TITLE:
A Modified Enhanced Recovery after Surgery (ERAS): Use and Surgical Outcome in Breast Cancer Patients
AUTHORS:
Tajudeen A. Wahab, Hanna Uwakwe, Maher Jumah, Rilwan Aransi, Humayun Kabir Khan
KEYWORDS:
ERAS®, Breast Cancer, Surgical Outcome
JOURNAL NAME:
Journal of Biosciences and Medicines,
Vol.6 No.3,
March
14,
2018
ABSTRACT: Background: ERAS protocols are perioperative interventions
aimed at reducing postoperative complications, length of hospital stay (LOS)

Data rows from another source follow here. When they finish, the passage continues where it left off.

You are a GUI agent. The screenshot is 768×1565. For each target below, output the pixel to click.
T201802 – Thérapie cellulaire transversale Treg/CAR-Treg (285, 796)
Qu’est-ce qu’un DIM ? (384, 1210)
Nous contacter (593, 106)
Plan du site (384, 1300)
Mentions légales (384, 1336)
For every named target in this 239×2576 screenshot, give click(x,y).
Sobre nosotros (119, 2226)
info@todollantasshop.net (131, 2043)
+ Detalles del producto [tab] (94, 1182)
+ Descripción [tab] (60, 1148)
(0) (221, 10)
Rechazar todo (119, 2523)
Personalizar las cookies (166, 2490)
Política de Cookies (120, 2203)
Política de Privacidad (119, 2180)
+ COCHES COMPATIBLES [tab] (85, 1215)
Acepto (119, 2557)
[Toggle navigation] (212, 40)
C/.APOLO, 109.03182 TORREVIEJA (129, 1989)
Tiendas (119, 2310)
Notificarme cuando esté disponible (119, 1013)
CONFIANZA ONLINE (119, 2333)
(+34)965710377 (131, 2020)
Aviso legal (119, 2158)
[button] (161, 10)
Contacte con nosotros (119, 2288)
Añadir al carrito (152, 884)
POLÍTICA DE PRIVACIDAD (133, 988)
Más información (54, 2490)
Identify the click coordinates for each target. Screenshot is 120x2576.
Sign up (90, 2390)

and early return to normal activities. This has improved outcome in many
surgical specialties, including breast surgery. We present the surgical outcome
of breast cancer (BC) patients treated over a 12-month period following the principle of ERAS protocols
and highlight the underpinning evidence. Methods: A retrospective
analysis of all BC patients diagnosed and had breast cancer surgery over 12
months. Data collected included patient’s demographics, type of surgery, LOS,
other perioperative care and significant postoperative complications. Excluded
were patients with bilateral cancer surgeries, diagnostic excision, margin
clearance or breast reconstruction. Results: There were 621 BC
diagnosed including 5 male and 12 bilateral female BC. The ages ranged from 25
to 93 years. Excluding bilateral BC, 351 patients (70.2 %) had
breast conserving surgery (BCS) while 149 (29.8%) patients had mastectomy as index cancer surgery.
Sixteen (4.5%) of the women who initially underwent BCS subsequently had a
completion mastectomy. The overall rate of successful BCS was 335/500 (67%).
441 (85.5%) of patients were discharged same or next day. 12 (7.2%) cases of
postoperative haematoma, 6 cases of wound infection and a case of seroma requiring
surgical/radiological drainage recorded. Conclusion: ERAS
protocol in BC surgery is associated with decreased LOS and low complication
rate. Delayed discharges are mostly due to adverse social factors and medical
comorbidity rather than post-operative surgical complications.